Supplied information Block Start
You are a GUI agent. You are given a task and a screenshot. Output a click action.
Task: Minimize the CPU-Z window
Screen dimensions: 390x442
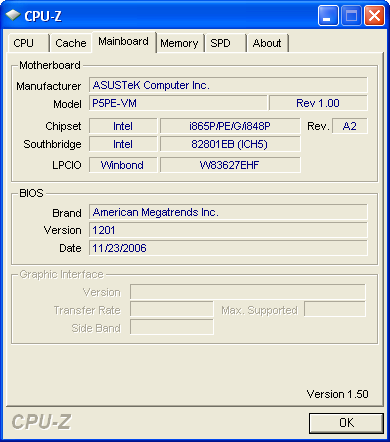click(328, 15)
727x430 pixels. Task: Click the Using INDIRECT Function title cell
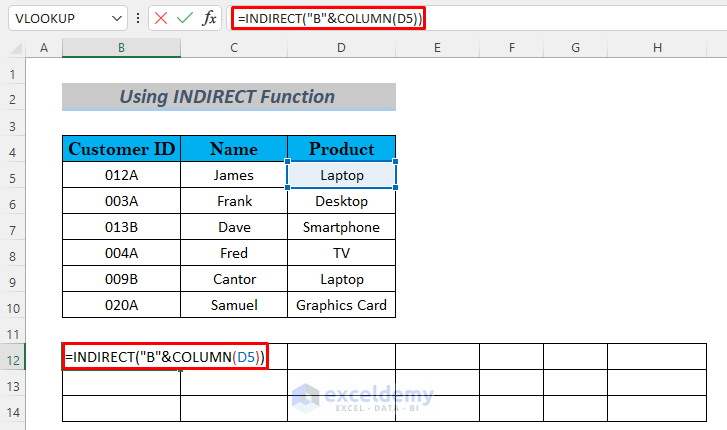pyautogui.click(x=228, y=97)
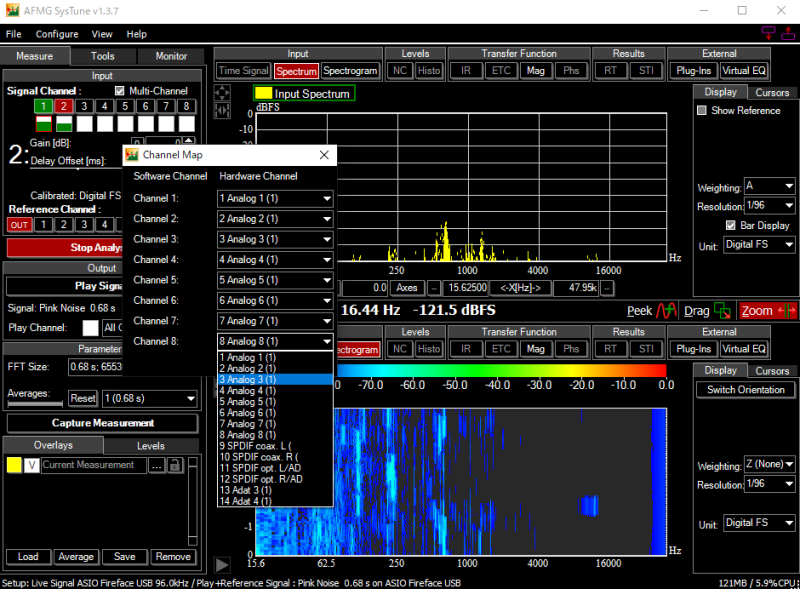
Task: Click the Capture Measurement button
Action: click(x=102, y=422)
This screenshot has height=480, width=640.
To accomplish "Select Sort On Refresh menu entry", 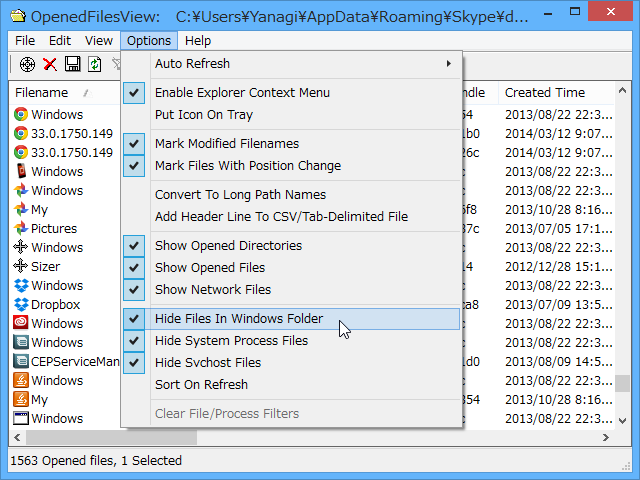I will 201,385.
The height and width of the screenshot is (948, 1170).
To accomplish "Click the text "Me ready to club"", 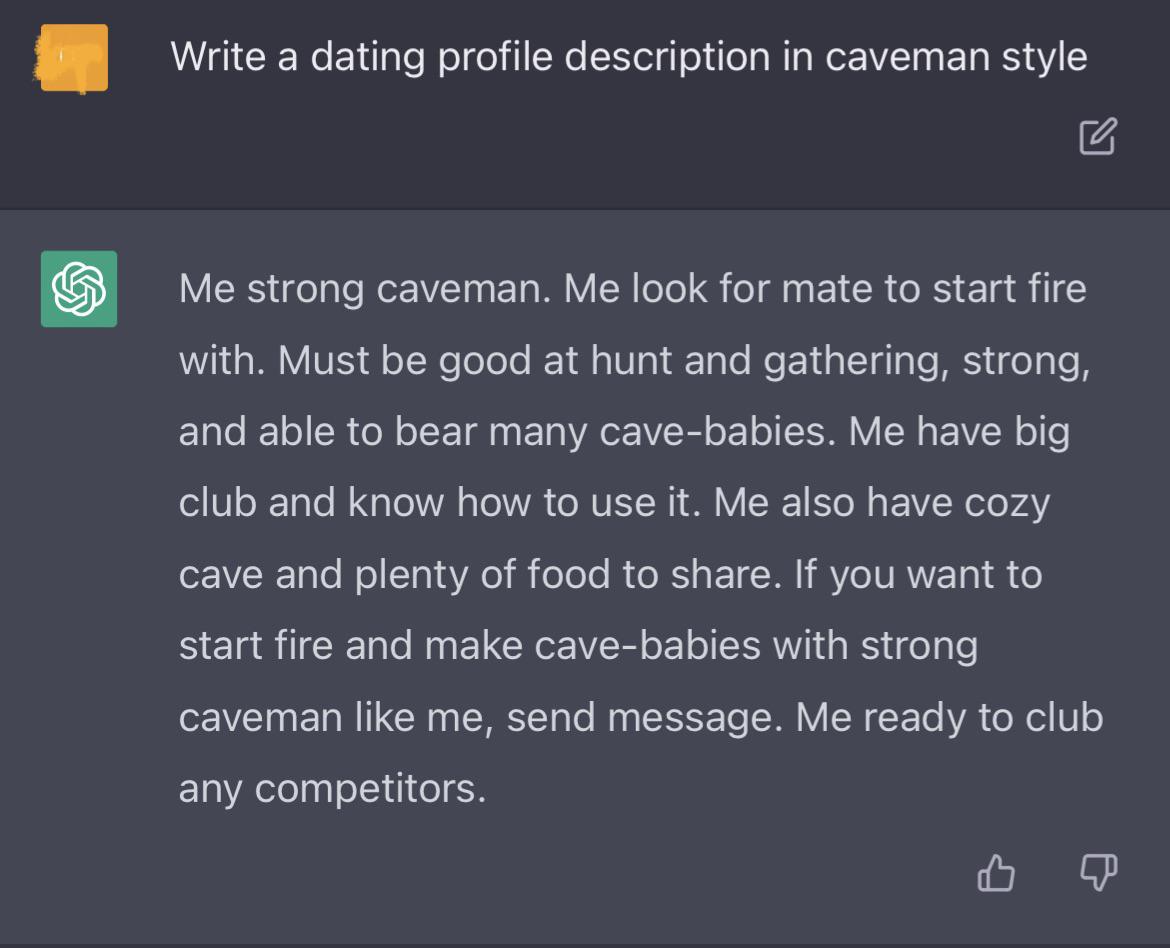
Supplied information Block End
- What the exercise asks
From the data above, state how many lines hold the string "screenshot", and give the number without other words.

- Exercise answer
3